Я пытаюсь сфокусировать взгляд на бутылке, почти уже пустой, торжественно салютую ею, будто говорю тост, и подношу к губам, чтобы выпить последний глоток… И вдруг меня начинает трясти, да так, что я чуть ее не роняю.
Нет, это не нервы, не подумайте. То есть не только нервы. Просто в трейлере холодно, я только сейчас понимаю, как холодно. Дубняк. Я едва чувствую свои пальцы. Вот зараза, наверное, кончился пропан. Мать говорила, что на этой неделе надо заказывать новый баллон. Черт! Мороз почти как на улице.
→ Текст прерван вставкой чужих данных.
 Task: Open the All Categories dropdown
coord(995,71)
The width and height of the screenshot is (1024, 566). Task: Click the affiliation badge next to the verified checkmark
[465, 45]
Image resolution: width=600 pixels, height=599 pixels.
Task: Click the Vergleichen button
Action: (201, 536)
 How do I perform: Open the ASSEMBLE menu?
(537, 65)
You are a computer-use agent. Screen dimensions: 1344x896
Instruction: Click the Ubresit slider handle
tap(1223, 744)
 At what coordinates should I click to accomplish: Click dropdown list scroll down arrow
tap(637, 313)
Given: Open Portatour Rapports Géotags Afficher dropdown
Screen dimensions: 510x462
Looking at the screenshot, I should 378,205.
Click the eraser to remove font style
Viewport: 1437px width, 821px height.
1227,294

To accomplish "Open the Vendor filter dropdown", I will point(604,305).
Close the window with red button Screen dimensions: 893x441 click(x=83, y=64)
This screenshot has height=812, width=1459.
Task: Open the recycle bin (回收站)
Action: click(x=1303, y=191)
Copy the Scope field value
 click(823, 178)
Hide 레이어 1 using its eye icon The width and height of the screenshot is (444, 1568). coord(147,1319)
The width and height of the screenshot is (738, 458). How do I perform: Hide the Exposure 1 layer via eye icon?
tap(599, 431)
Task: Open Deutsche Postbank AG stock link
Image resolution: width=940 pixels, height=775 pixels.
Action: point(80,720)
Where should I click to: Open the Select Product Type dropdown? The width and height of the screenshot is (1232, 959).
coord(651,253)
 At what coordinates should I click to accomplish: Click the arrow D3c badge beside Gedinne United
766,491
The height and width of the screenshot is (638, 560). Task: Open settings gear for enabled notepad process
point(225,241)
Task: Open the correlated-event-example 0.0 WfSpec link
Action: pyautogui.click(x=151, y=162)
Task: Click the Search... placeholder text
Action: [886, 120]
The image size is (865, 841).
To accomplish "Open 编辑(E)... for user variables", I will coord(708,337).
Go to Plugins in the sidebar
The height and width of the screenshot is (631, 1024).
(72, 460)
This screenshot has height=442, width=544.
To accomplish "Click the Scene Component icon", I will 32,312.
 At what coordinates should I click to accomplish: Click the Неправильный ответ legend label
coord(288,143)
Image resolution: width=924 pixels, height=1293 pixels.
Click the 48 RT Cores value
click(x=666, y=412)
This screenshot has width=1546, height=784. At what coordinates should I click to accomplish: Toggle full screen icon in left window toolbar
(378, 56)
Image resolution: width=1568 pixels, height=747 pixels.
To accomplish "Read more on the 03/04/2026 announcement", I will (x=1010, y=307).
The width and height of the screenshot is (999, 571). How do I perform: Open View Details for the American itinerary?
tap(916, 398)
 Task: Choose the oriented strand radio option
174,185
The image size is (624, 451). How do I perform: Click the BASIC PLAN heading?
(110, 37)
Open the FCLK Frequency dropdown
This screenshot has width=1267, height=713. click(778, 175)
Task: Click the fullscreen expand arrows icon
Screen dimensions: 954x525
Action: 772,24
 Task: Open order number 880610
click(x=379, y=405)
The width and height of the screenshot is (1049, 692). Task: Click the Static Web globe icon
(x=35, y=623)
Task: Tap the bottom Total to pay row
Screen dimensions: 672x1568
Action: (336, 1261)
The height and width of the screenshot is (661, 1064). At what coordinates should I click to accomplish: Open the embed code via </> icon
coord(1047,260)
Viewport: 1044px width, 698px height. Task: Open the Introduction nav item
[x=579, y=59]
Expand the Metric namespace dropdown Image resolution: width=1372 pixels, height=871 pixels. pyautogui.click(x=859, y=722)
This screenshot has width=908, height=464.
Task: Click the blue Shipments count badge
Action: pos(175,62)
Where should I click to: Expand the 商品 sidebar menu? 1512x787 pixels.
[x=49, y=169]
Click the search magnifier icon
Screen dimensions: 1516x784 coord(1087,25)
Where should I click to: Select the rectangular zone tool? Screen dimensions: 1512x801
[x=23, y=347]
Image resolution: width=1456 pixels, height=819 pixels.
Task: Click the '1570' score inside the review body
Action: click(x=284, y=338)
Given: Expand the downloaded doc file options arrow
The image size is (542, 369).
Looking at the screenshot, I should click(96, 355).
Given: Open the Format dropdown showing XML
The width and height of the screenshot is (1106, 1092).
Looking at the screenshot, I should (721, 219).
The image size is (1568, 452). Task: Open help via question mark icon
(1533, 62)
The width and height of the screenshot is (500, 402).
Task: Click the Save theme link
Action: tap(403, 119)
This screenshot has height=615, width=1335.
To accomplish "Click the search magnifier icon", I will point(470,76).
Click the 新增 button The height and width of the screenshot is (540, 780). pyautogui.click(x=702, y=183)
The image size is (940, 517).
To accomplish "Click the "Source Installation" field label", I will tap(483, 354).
Так и до смерти недолго замерзнуть. Представляете, они меня находят, а я твердый, как доска, и с заряженным ружьем в руке. И заголовки в газетах: «Школьник-дебил просрал самоубийство, замерзнув до смерти. Знавшие его не удивлены. Он всегда был неудачником, говорят одноклассники».
Надо срочно согреться, а то засну — и все, конец.
Оглядываю комнату в поисках одеяла или куртки и вдруг замечаю свитер.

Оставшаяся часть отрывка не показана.